Réalisé en 1949 alors que le néoréalisme italien s’était imposé en quelques années dans presque toutes les salles de cinéma du monde, Un dimanche d’août ne permit cependant pas à Luciano Emmer, documentariste passé par la fiction, de bénéficier de la même reconnaissance que Vittorio De Sica ou Roberto Rossellini. Pourtant, le film – certes mineur – est à revoir en qualité de document d’époque, au même titre que Rome ville ouverte ou Sciuscià le furent dans l’immédiate après-guerre. Le pitch est simple, le dispositif l’est quant à lui nettement moins compte tenu du nombre de nœuds narratifs et de la courte durée du film : un dimanche d’août de 1949, quelques années après la fin de la Seconde Guerre mondiale, plusieurs personnages issus de classes sociales très variées se croisent aux alentours d’une plage d’Ostie non loin de Rome. L’été bat son plein et la population italienne découvre depuis peu l’insouciance des loisirs oisifs : même si les congés payés n’existent pas encore, l’échappée belle que représente ce dimanche estival marque une rupture avec les décennies de dictature qui ont précédé la chute de Mussolini. La caméra de Luciano Emmer se nourrit de cette effervescence : plans panoramiques sur les plages bondées, plans fixes qui enregistrent l’hystérie collective des voyageurs prenant d’assaut un train de banlieue, Un dimanche d’août s’attache à capter – non sans une certaine outrance assumée par le prisme de la comédie – le bouleversement sociétal d’après-guerre.
Rapports de classes
Mais en plus de cette dimension documentaire à forte valeur ajoutée, Dimanche d’août se repose sur un scénario plutôt bien troussé où s’entrechoque une impressionnante galerie de personnages aux motivations très diverses : vivre une relation adultère, assumer une grossesse hors mariage, s’extraire de sa classe sociale ou encore vivre sa première amourette. Si le programme peut sembler chargé, le réalisateur adopte volontiers le ton de la badinerie, assumant la légèreté du propos sans tomber pour autant dans les facilités de la caricature. Certes, l’objectif d’Un dimanche d’août est de divertir en montrant des personnages de conditions diverses partiellement dénudés et préoccupés par toutes sortes de futilités.

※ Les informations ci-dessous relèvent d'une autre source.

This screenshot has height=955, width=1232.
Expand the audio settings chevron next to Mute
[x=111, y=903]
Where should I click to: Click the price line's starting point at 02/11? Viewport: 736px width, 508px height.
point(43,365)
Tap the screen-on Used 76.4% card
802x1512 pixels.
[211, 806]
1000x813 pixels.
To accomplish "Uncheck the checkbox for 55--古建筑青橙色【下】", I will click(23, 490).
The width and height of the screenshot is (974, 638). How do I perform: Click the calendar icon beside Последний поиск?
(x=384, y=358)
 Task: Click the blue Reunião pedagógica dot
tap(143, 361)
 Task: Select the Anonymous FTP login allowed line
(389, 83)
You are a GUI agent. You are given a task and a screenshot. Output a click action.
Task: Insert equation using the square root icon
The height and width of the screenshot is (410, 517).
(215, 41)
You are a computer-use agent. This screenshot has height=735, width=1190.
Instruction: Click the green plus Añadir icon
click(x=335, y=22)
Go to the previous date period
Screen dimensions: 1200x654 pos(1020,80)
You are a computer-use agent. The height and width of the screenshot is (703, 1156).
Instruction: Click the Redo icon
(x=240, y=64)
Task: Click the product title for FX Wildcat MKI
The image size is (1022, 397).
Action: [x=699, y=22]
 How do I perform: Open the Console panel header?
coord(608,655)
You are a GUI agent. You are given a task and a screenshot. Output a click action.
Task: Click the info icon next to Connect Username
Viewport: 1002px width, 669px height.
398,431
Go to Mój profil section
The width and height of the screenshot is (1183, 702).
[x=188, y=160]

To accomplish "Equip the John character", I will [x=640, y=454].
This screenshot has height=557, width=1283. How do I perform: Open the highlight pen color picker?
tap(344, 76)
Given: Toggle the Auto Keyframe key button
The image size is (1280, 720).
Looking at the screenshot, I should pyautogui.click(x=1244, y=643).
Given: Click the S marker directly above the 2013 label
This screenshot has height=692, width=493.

Mais l’air de rien, le réalisateur dit beaucoup de l’évolution des mœurs à venir (celle qui conduira les Studios hollywoodiens à remettre en cause leur conservatisme face au succès grandissant des films européens dans les salles américaines) et abolit certains déterminismes sociaux. Sur cette plage italienne et aux alentours, les distinctions de classe s’effacent au bénéfice d’une parenthèse délicieuse et éphémère, offrant la possibilité aux acteurs (dont le tout jeune Marcello Mastroianni) d’offrir de belles compositions. C’est dans cette optique qu’il convient de redécouvrir ce film grâce à la belle édition restaurée proposée par SNC / M6 Vidéo.